Re: [Nbd] [PATCH v2] doc: Add new NBD_REP_INFO reply, for advertising block size

To: Alex Bligh <alex@...872...>
Cc: "nbd-general@lists.sourceforge.net" <nbd-general@lists.sourceforge.net>
Subject: Re: [Nbd] [PATCH v2] doc: Add new NBD_REP_INFO reply, for advertising block size
From: Eric Blake <eblake@...696...>
Date: Wed, 13 Apr 2016 09:24:48 -0600
Message-id: <570E64C0.7080909@...696...>
In-reply-to: <0BD53B45-59ED-47D5-A58D-22E6699FCC24@...872...>
References: <1460506614-31604-1-git-send-email-eblake@...696...> <0BD53B45-59ED-47D5-A58D-22E6699FCC24@...872...>

On 04/13/2016 05:04 AM, Alex Bligh wrote:
> Eric,
> 
> On 13 Apr 2016, at 01:16, Eric Blake <eblake@...696...> wrote:
> 
>> Existing NBD servers often have limitations, such as requiring
>> actions to be aligned to block sizes or limiting maximum
>> transactions to avoid denial of service attacks; for example,
>> qemu's NBD server refuses any transaction larger than 32M.  But
>> to date, clients have to learn these limitations via out-of-band
>> means.
>>
>> This alters NBD_OPT_INFO and NBD_OPT_GO to use a new reply type
>> NBD_REP_INFO (rather than overloading NBD_REP_SERVER), so that
>> we have a future-proof way of supplying as much additional
>> structured information about an export as we want.
> 
> ... technically we could send NBD_OPT_INFO and a final
> NBD_OPT_SERVER.

Well, if we reuse NBD_REP_SERVER, we HAVE to send a name, and we're
STILL stuck with the fact that it would be different for NBD_OPT_LIST
than for NBD_OPT_GO.  But the idea of having NBD_OPT_GO return
_multiple_ replies (zero or more NBD_REP_INFO with one item each, and a
mandatory final NBD_REP_FOO for the final transmission flags) is similar
to how NBD_OPT_LIST returns multiple replies, so there's precedent for
that.
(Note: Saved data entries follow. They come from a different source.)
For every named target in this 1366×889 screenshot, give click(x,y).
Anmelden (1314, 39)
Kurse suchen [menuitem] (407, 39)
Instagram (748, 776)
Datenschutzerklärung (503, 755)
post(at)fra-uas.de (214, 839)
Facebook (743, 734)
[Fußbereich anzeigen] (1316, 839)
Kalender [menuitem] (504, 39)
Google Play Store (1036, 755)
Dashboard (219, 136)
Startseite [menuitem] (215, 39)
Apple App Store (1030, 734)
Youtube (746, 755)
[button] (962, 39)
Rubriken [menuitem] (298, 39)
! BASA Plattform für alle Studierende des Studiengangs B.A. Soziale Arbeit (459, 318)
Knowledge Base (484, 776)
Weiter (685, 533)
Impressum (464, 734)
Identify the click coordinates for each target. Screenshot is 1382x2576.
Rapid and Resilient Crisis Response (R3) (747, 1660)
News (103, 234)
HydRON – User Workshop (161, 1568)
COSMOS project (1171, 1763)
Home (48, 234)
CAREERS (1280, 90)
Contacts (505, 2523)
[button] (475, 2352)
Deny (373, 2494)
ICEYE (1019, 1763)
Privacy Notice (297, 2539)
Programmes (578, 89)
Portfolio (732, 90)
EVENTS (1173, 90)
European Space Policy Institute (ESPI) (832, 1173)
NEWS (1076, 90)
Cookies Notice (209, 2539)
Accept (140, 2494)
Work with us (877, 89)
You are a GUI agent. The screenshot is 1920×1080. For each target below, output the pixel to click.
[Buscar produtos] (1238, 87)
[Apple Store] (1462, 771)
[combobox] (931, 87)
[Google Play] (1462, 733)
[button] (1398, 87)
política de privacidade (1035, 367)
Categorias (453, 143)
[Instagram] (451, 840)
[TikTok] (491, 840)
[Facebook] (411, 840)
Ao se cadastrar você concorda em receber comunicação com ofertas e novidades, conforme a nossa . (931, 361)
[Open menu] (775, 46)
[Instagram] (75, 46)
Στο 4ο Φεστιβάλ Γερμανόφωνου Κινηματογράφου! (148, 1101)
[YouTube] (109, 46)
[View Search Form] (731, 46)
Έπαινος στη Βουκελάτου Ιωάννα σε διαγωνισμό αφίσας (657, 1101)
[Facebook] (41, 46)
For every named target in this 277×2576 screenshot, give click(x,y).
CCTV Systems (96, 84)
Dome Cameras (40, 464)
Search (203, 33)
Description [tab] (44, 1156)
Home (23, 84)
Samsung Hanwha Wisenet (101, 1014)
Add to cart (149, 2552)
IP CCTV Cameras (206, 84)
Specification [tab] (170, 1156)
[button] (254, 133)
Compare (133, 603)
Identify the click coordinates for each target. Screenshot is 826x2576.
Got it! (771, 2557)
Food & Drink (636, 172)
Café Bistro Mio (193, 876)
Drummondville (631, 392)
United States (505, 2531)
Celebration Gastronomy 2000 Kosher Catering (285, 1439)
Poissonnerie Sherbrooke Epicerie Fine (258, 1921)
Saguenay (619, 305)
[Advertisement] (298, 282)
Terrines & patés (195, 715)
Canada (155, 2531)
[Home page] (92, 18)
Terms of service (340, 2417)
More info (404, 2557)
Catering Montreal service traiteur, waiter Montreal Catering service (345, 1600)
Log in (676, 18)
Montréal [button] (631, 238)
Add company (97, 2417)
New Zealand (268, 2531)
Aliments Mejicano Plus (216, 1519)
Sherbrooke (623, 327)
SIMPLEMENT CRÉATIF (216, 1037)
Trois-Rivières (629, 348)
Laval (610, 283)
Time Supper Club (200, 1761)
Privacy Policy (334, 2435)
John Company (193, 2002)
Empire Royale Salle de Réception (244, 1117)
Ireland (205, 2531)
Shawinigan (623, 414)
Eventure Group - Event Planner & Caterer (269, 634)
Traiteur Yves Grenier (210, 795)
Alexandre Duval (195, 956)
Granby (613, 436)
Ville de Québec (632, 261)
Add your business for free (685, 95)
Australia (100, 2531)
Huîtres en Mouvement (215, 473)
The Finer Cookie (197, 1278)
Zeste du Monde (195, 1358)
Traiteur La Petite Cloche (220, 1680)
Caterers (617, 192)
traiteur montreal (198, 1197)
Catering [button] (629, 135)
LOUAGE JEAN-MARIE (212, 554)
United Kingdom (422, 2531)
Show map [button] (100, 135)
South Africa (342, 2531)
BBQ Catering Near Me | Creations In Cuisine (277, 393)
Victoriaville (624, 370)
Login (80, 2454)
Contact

It also makes it a bit easier so that we're not repeating lengths
or having to check consistency over a list of lengths.

> 
>> Design decision: a client that wants to learn block sizes MUST
>> use NBD_OPT_GO, rather than the old NBD_OPT_EXPORT_NAME, even
>> though we could have repurposed some of the reserved zeroes when
>> NBD_FLAG_C_NO_ZEROES is not in effect, because we don't want to
>> encourage any further abuse of NBD_OPT_EXPORT_NAME.
> 
> Agree with the premise.
> 
> Is there anything to stop a server using NBD_OPT_INFO, then
> NBD_OPT_EXPORTNAME (given the guarantee about things not changing
> between them)? I agree that a server would be well advised for
> every reason under the sun to use NBD_OPT_GO instead if it\s
> already using NBD_OPT_INFO.

Nothing forbidding it in v2, but a client would be stupid to do that (it
no longer benefits from advertised sizing) - maybe I can weasel in a
clause that if the client does not use NBD_OPT_GO, the server MAY
enforce the limits it would have advertised (that is, a server shouldn't
be penalized to have to support a minimum block size of 1 just because
the client is too old to ask for an advertisement).  Or maybe that a
server that wants to support non-default sizing MUST fail
NBD_OPT_EXPORT_NAME (by dropping the connection).

> 
>> +The preferred block size represents the minimum size at which aligned
>> +requests will have efficient I/O, avoiding behaviour such as
>> +read-modify-write.  If advertised, this MUST be a power of 2 at least
>> +as large as the minimum block size, and MUST NOT be larger than
>> +3,355,442 (32M).
> 
> I'm not sure of the origin of the 32M limit or its purpose, but I
> think it's harmless. The reason I'm not sure of its purpose is
> because we already constrain things to be smaller than the maximum
> block size.

I guess a larger preferred block size doesn't hurt, so I could probably
drop the upper limit here - something larger than 32M may upset qemu,
but as long as the maximum size is also equally large, I don't see why a
client and server should be unable to use such large transactions
everywhere.

> 
> I can think of systems with sharded disks where it is conceivable
> they would prefer a larger preferred block size. If this is a problem
> for the client, they can always limit it clientside.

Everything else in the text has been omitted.